Some companies allow employees to normalize their work hours according to a particular time zone depending on the job and worker reliability. For instance, remote jobs that require quick responses and early morning conference calls on Eastern Time may be challenging for some employees on Pacific Time. However, night owls on Eastern Time might enjoy conforming their schedule to Pacific Time.
It is possible to work with companies and adjust your normal business hours, but employers may prefer keeping their staff on the same time zone so that issues can be escalated to management and resolved within regular hours. Some jobs, especially those that require close collaboration and include minimal independent work, just don’t lend themselves to multiple time zones.
Though employers face challenges when hiring out-of-state employees or employees in different time zones, many are still willing to recruit remote candidates. If you’re having trouble finding telecommute jobs due to geographic restrictions, review the job descriptions closely and attempt to identify the reasons for the restrictions. For example, if an employer simply wants their staff members to attend a weekly meeting at the corporate headquarters, consider pitching video conferences and offering to travel onsite one per month. If the job requires a few weeks of onsite work, consider renting a nearby apartment for a month or two., if possible.
If you have a state-specific license or certification, research state reciprocity and consider acquiring new state-required credentials before or while applying for jobs. You may also want to speak with a tax professional about your state’s tax laws and what your employer is obligated to withhold. If you find the telecommute job of your dreams, you might even consider relocating to meet the job requirements while enjoying the perks of telecommuting.

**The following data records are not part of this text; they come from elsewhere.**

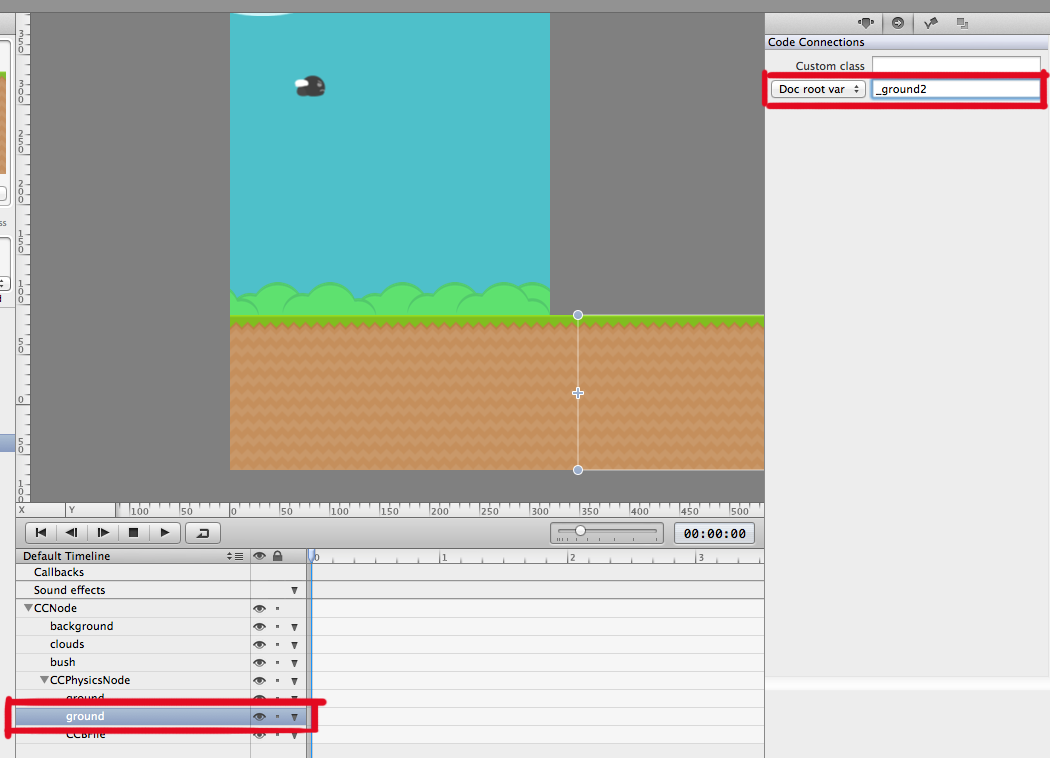1050x758 pixels.
Task: Open the Template inspector tab
Action: pyautogui.click(x=962, y=22)
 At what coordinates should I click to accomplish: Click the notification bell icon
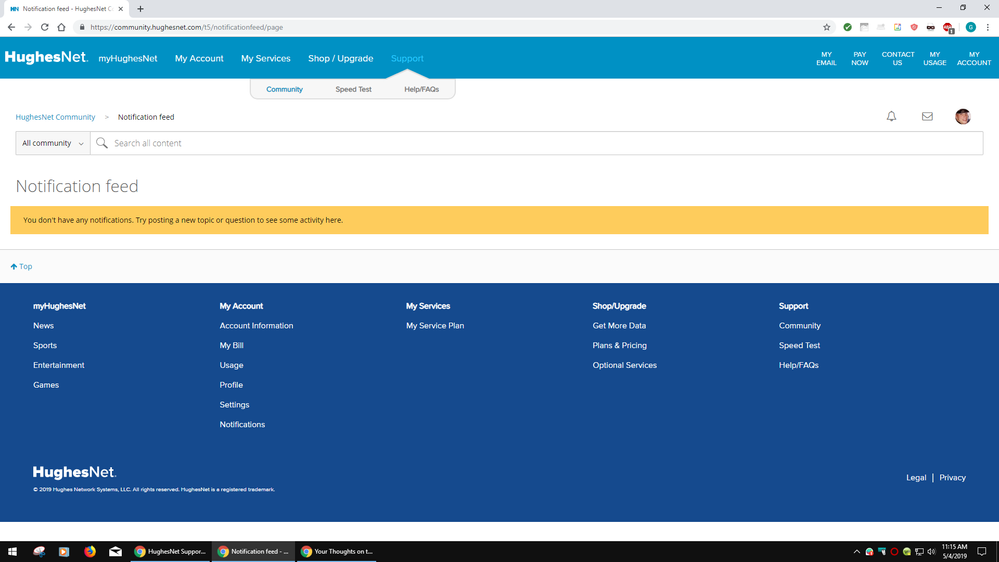(891, 117)
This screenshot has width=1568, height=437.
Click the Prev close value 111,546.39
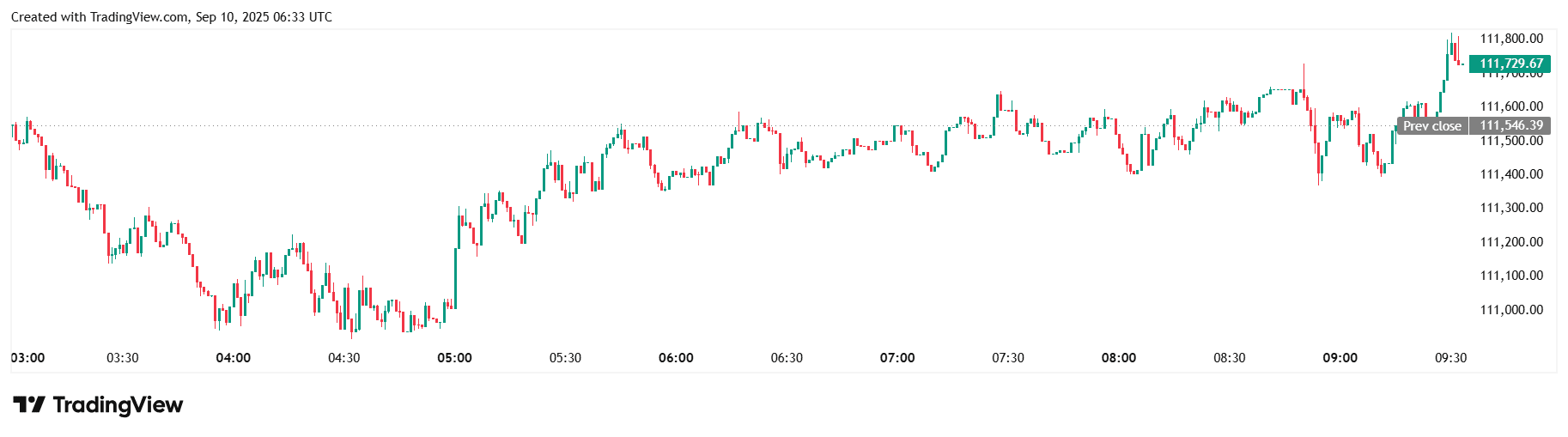tap(1510, 126)
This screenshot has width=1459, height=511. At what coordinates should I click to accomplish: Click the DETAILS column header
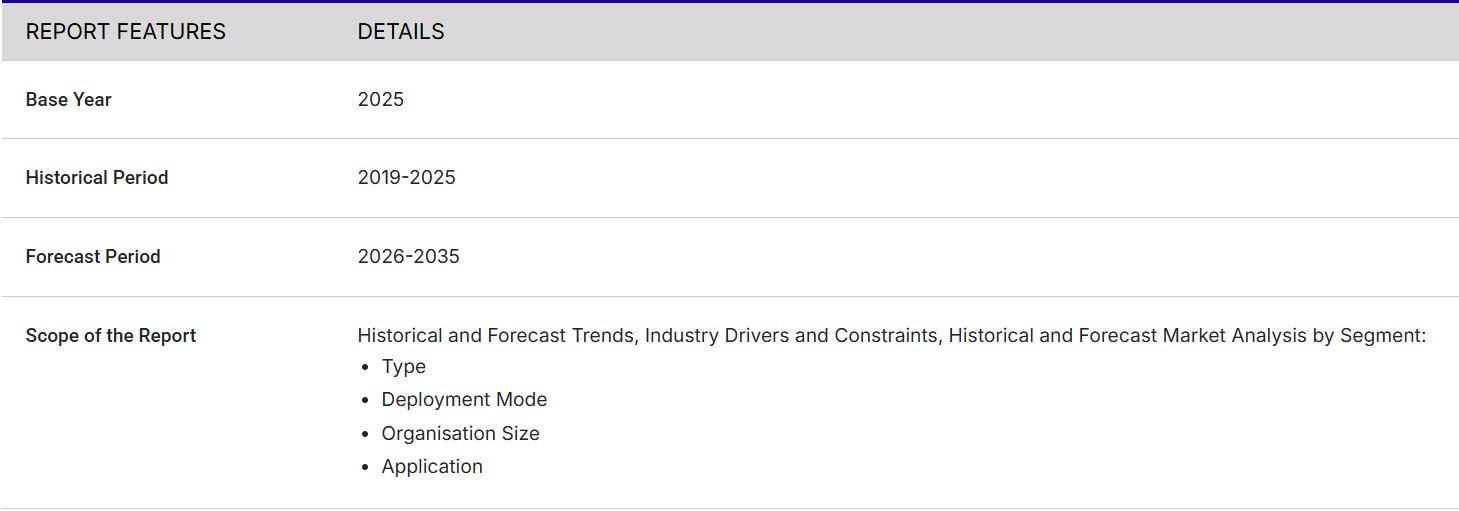(401, 32)
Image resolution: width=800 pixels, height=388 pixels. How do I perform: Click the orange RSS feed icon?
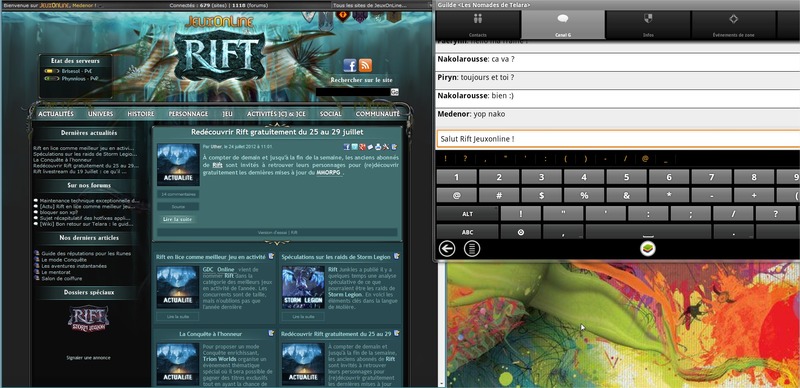click(x=365, y=65)
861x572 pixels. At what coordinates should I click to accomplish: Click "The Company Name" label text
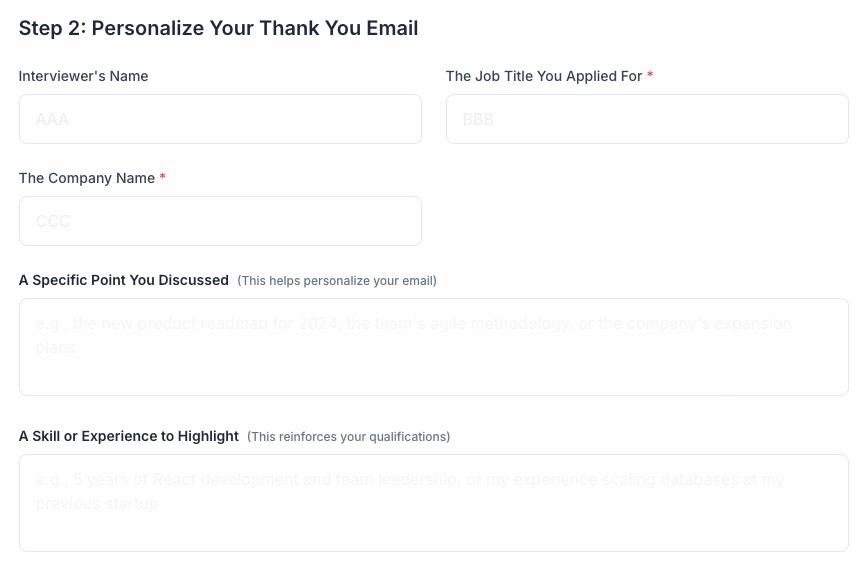click(86, 178)
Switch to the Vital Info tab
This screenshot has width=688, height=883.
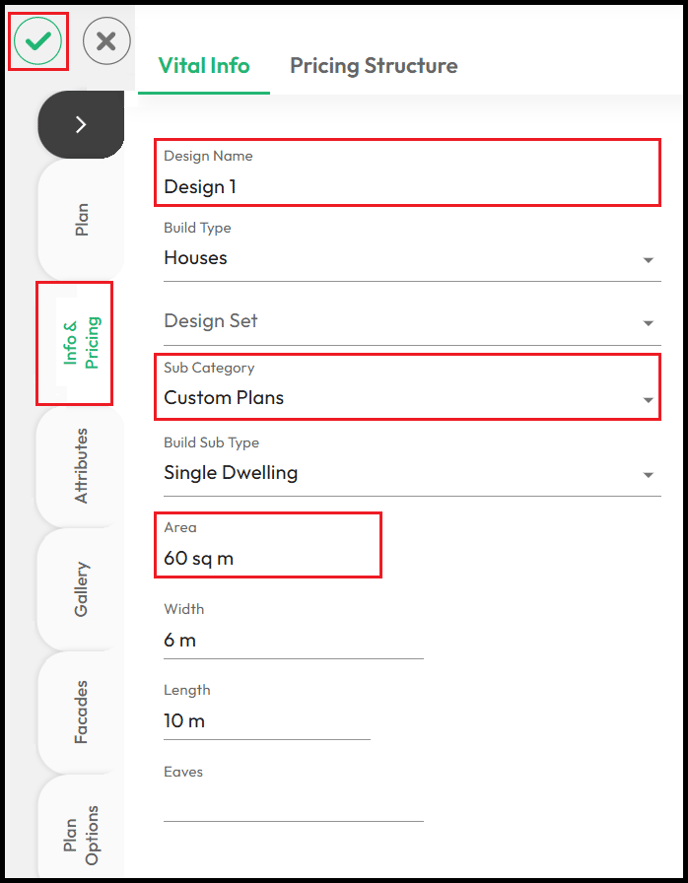pos(204,66)
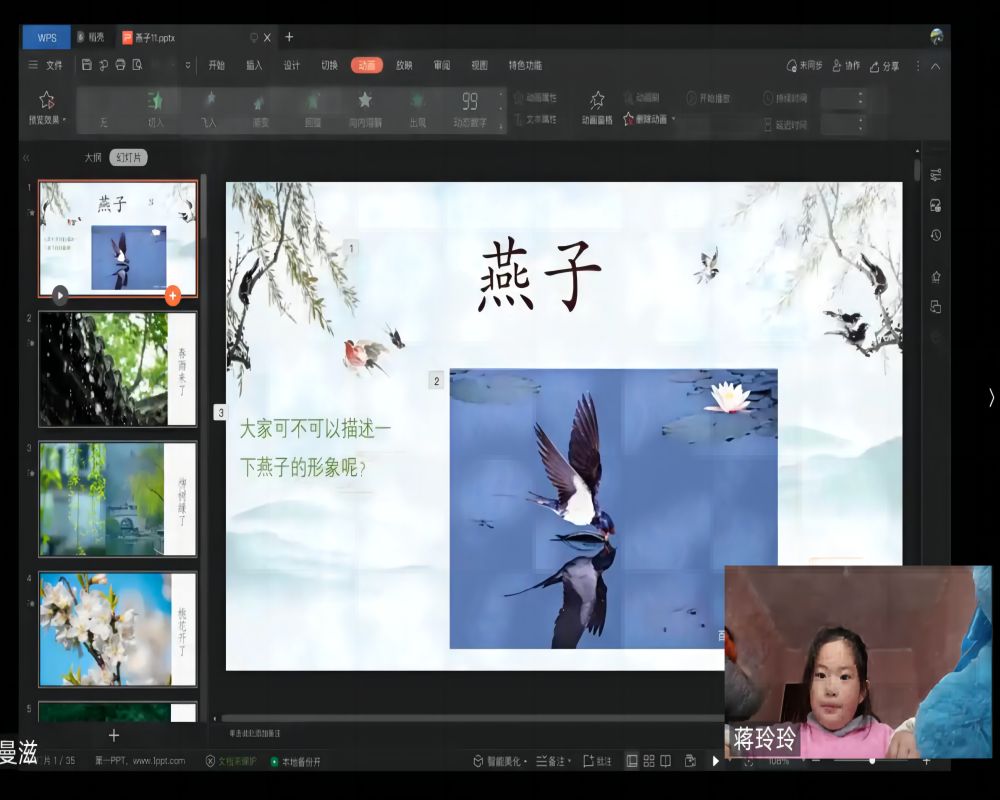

Also, consider working as an independent contractor rather than an employee. Contractors don’t always receive the same benefits as employees, but there is generally more legal flexibility across state lines. If contract work doesn’t sound appealing for the long haul, it might just be a stepping stone to develop relationships with companies and try telecommuting on for size. It’s easier for employers to convert trusted contractors to permanent employees than search for new candidates.
Regardless the route you choose, familiarize yourself with your state employment laws, tax requirements, and healthcare insurance standards. Evaluate what you are willing to offer in terms of travel, work hours, and professional credentials. Once you have a general sense of your state-specific laws and work preferences, you can focus your job search and position yourself to find the best telecommuting jobs for you.